Communication over complexity

When things break, your users need three things: you know, you’re working on it, and here’s what they should do.

Your status page shouldn’t be hosted in the region that’s down. Have a backup channel. Test it.

Practice over planning

Run failure drills with your actual team. Kill services. Corrupt data. Do it during business hours.

But here’s what makes practice valuable: it’s about building confidence in the people, not just testing systems. When an engineer has recovered from a simulated failure three times, they don’t panic when it happens for real.
Make practice safe to fail. Celebrate the mistakes you catch during drills.

Build a culture where practicing for failure is normal.

Build graceful degradation

What if your system could work, just… worse? Maybe you can’t process new orders, but you can show existing ones. Maybe you can’t do real-time, but you can do asynchronous.

Think about your system as capabilities with different criticality levels. When something fails, you lose capabilities incrementally rather than catastrophically.

The uncomfortable truth

Perfect reliability is astronomically expensive, and even then you can’t guarantee it.

AWS spends billions on reliability and us-east-1 still has outages. If perfect reliability is impractical for companies with unlimited resources, what does that mean for the rest of us?

It means we need honesty about trade-offs. We need to stop pretending there’s a “just” that solves everything. We need systems that fail well, not systems that never fail.

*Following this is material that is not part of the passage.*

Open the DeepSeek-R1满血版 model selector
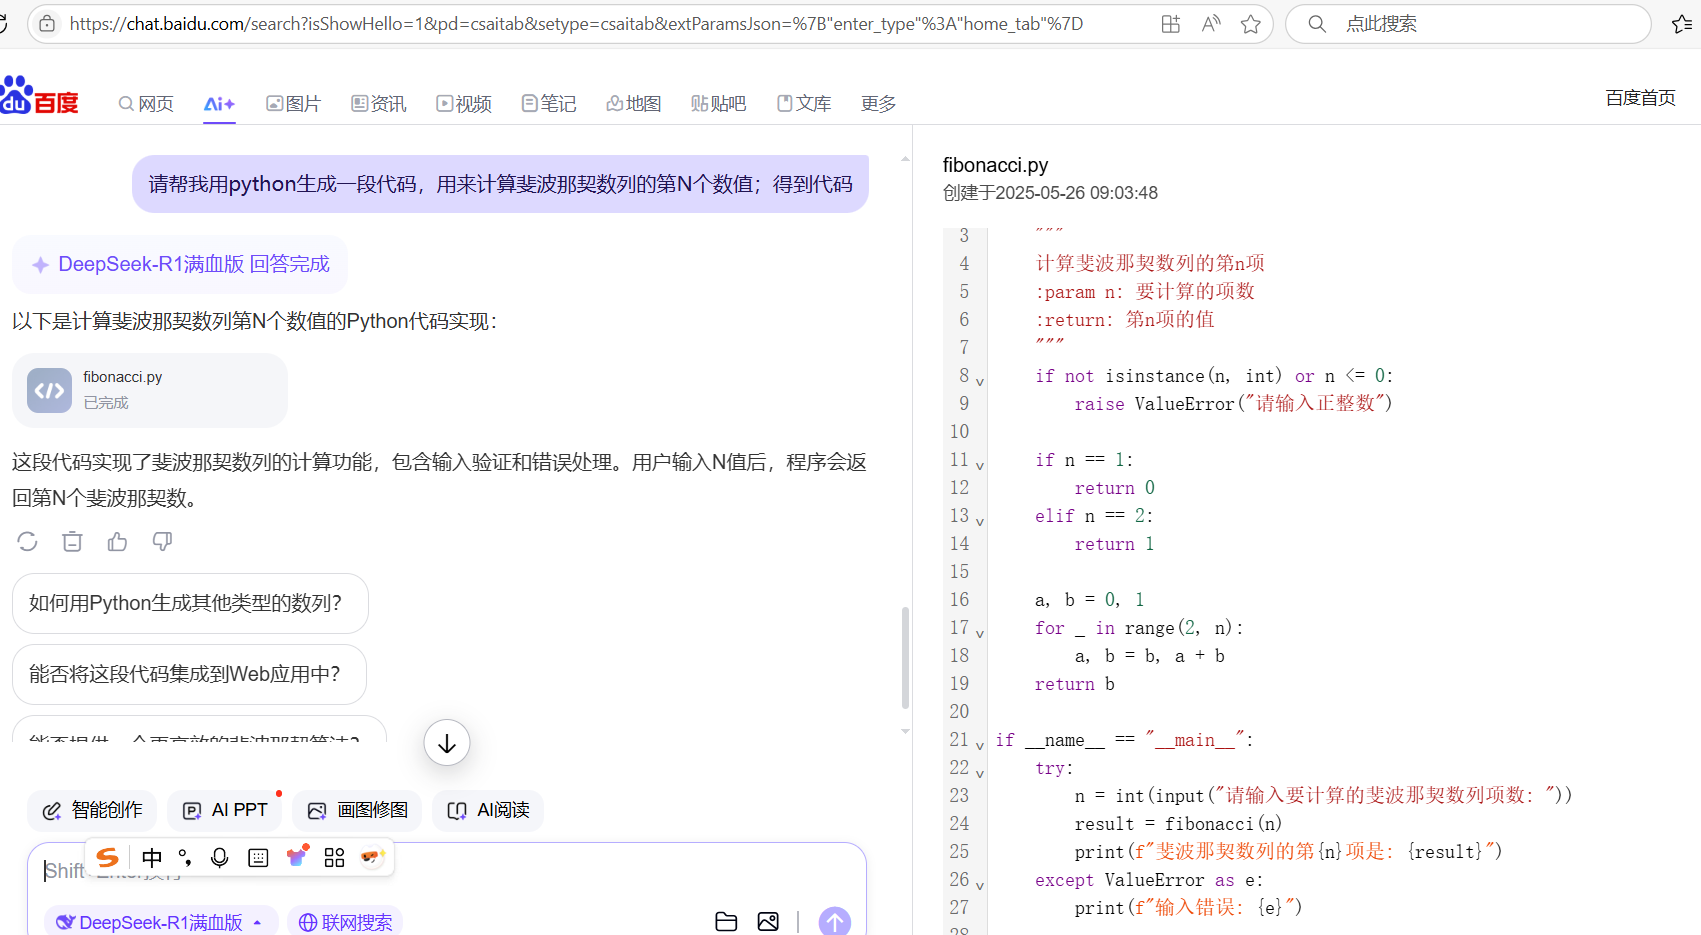This screenshot has width=1701, height=935. [x=160, y=921]
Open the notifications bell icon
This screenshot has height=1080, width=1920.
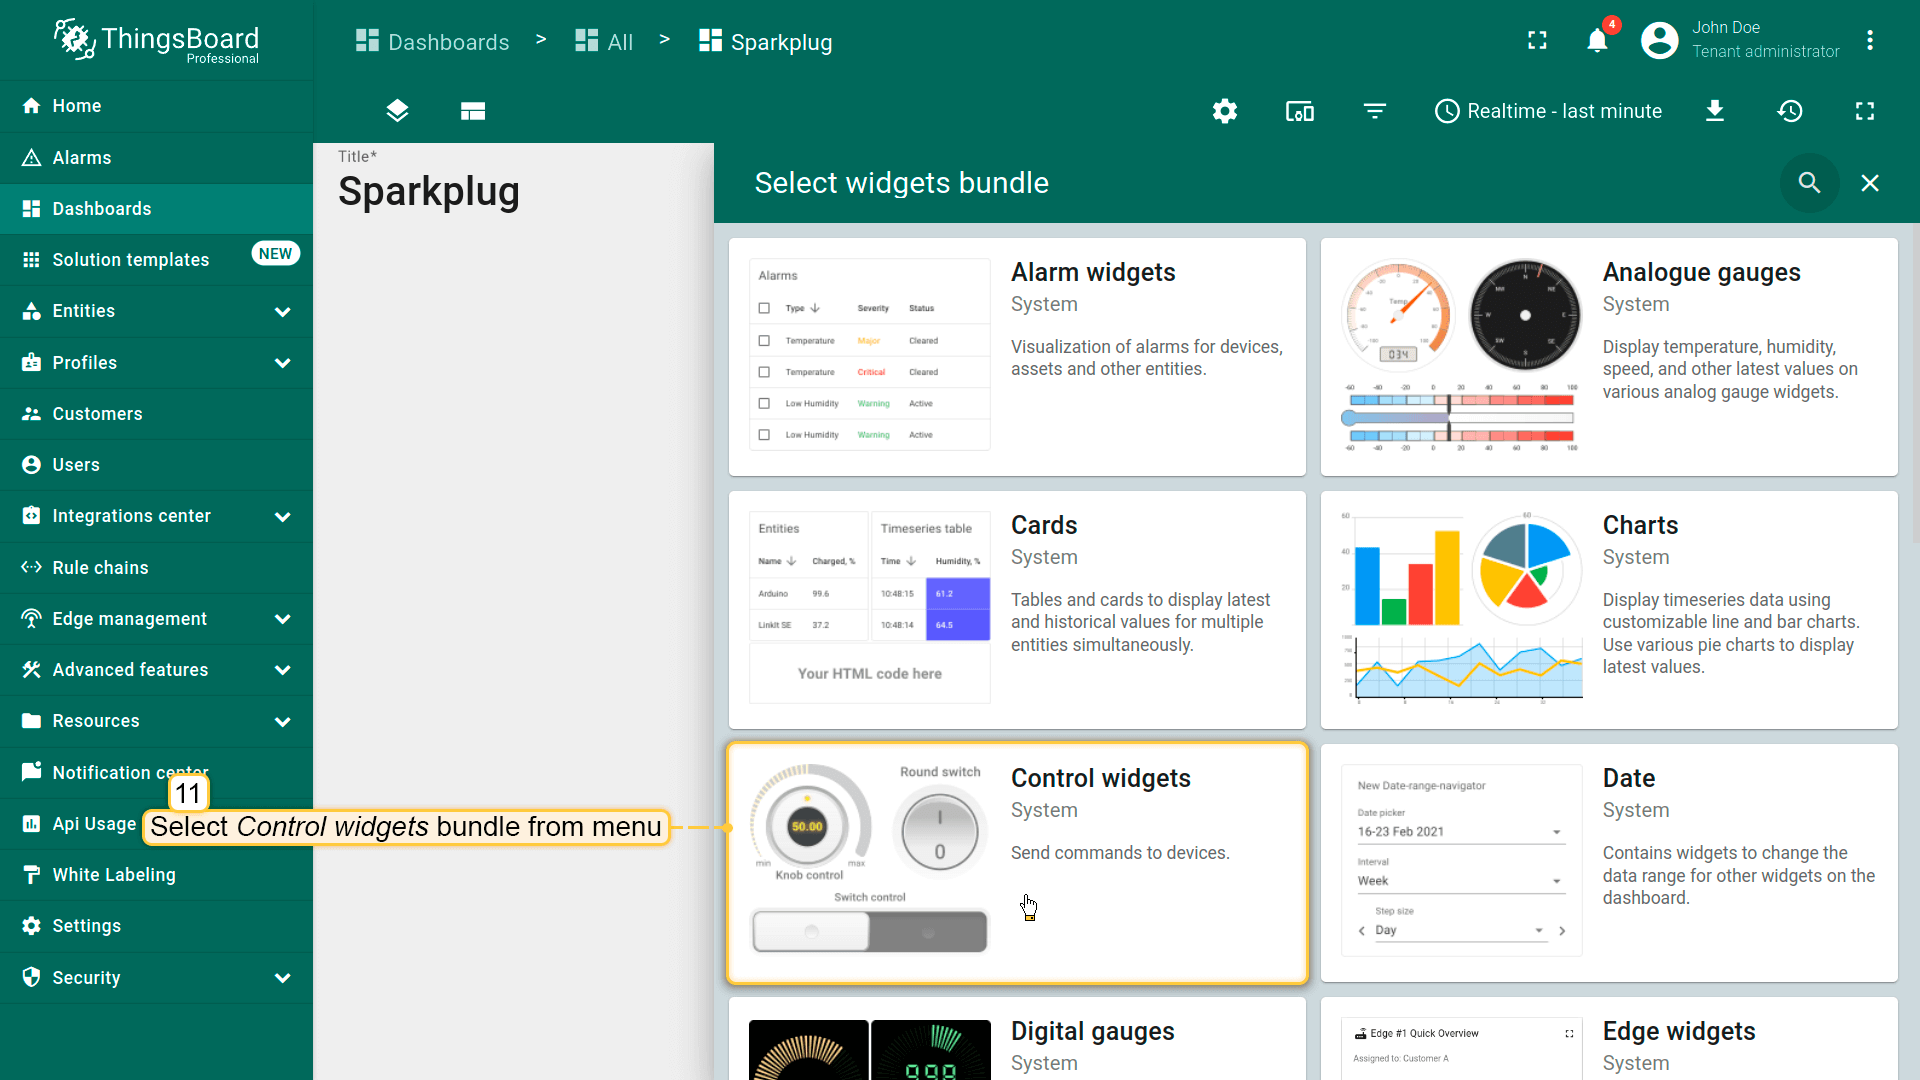click(1597, 41)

So what should you actually do?

Start with honesty:

What’s your actual risk tolerance and budget?
What’s your actual team capability?
What does “good enough” look like?

Build for reality:

Instrument everything
Make recovery easy
Communicate clearly
Learn from incidents without blame
Accept trade-offs

Build for humans:

Protect your on-call engineers with reasonable rotations
Create psychological safety
Document for exhausted people at 3 AM
Celebrate recovery, not just uptime
Give teams time to build resilience

And most importantly: Stop saying “just.”
Every “just” hides complexity, dismisses trade-offs, and makes someone feel worse about a choice they made with the constraints they had.

When you’re tempted to say “they should just,” try instead: “I wonder what trade-offs led to that decision?” Empathy is cheaper than multi-region, and it makes everything better.

Final thought

Resilience isn’t about preventing every failure. It’s about taking care of the people who keep the systems running.

The next major outage will happen. You can’t prevent it. But you can prepare your team to respond with confidence rather than panic. You can create a culture where people feel supported, not blamed.
And when that outage happens to someone else, you can choose empathy over “just.”

Because behind every incident is a person doing their best. They deserve better than our armchair quarterbacking.
And that’s worth far more than any “just.”